Nickyou? What's a nickyou?

It is, I soon found out, a Neonatal Intensive Care Unit. NICU.

What's wrong with my daughter? Soon, they were bundling her into a special gurney, and we went down the corridor to a small little room filled with very small babies. This was a serious room. Suddenly, hair or no hair was of little consequence.

The intern told the nurse that she couldn't hear sustained heart sounds. Or something like that. The nurse thanked the intern, and told her to get back to the OR.

She listened to my daughter's chest for a minute. Then she looked at me and grinned. "She couldn't hear her heart because she's crying so loud. Any baby that's crying like this has no problems. Get her out of here."

The gurney was much lighter on the way to the recovery room.


"What's her name?" My wife asked me.
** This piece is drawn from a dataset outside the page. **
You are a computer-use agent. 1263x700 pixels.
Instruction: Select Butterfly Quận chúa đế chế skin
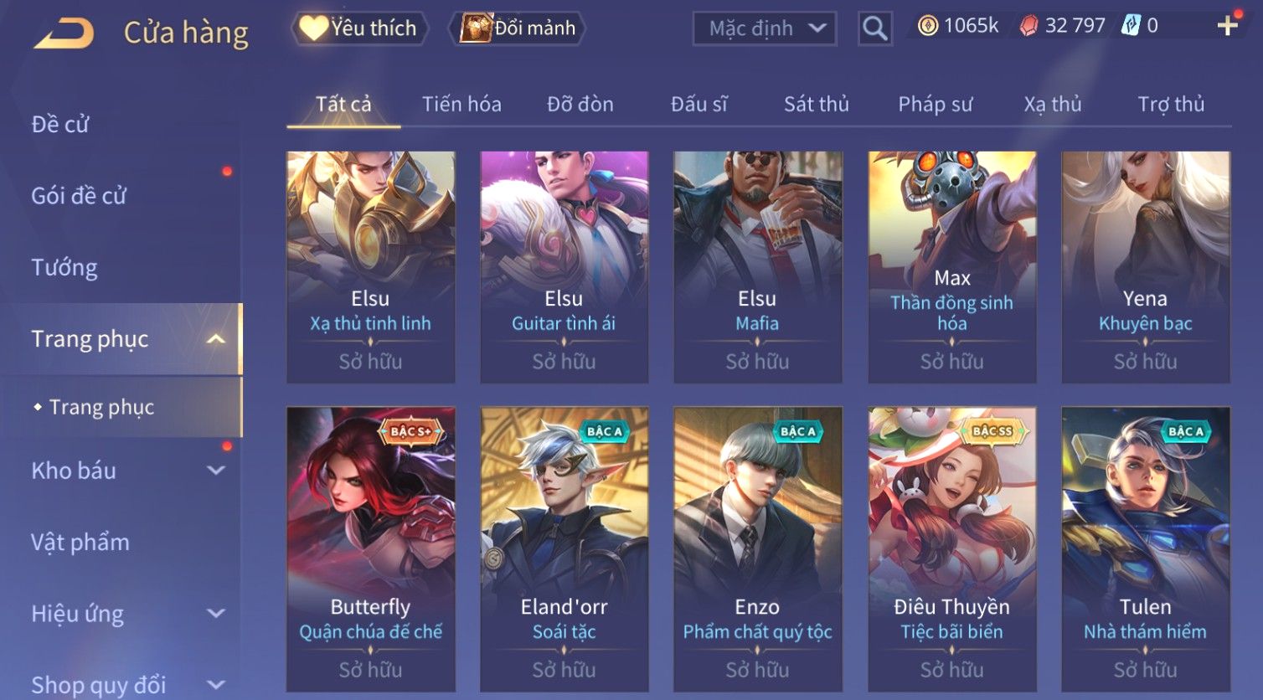tap(371, 549)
I was holding my daughter in my arms, walking her back and forth. She had stopped crying, but was odd in my arms. Not like my son, who felt right. She didn't. It was unusual.

I walked back and forth, saying names in a low voice. "Veronica Nathalia. Natalia Veronica. Natalie Veronica. Veronica Natalie. Nat. Ronnie." Nothing. I looked at my daughter, and I realized the truth. She wasn't a Veronica. Or a Natalie, or even a Nathalia, or any variation on those names.

Oh, well. Mom's gonna have to live with it. I whispered in her tiny ear:"Welcome to the family, Zoë Lucille." And with that, she settled perfectly into my arms, and my heart, and has lived there contentedly, my Life's Light, ever since.*****

And theyat's entaherly nuormel.


*Not her real last name, nor anyone else's real last name either. Do a google search for 'Fornotoner,' and you'll end up right back here.

**Only if you're a regular reader of this blog, that is. For those who just showed up: Lt. Trouble is my oldest son, an Air Force cop, and Puddle is his brother, a musician/author/artists, which means he works at a video store. Both are in their 20's, and neither lives at home.

***STBEW doesn't dilate. She was in labor with the future Lt. Trouble for 60 hours before her OB/GYN said, 'well, I guess we better do a C-Section, or they'll probably die.' Needless to say, she no longer required his services after the delivery.

****Of course, I can't tell you any of the boy names we had picked out for my daughter either, so maybe that just says something about us.

*****For what it's worth, my Mom recovered quite nicely. "Oh I didn't mean Zoë--I thought you said Zelda. The girls' name was Zelda. Zoë's a lovely, lovely name." Nice save, Mom. You should be playing for the Sabres.


Blogger Heidi the Hick said...


I love birth stories!

3:36 PM  
Blogger terry said...

lovely. i love the hair-as-name-choosing device. priceless!

4:06 PM  
Blogger mal said...

*L* great story!

having been on the other end, I appreciate the "Testicles retracting"..the OH was the same way ROFL!!! I guess "thyauts nooorrmal"?

8:53 AM  
Blogger Daniel Hoffmann-Gill said...

I wish Fornotoner was a real surname...

10:12 AM  
Blogger Madame X said...

I was supposed to have a c-section with thing 2, she was laying sideways and was refusing to move, but when the doctor informed me that I'd need a catheter I metephorically retracted my tesicles and willed that baby to turn eliminating the need for both c section and catheter.

You people must drive the postman wild with all those last names!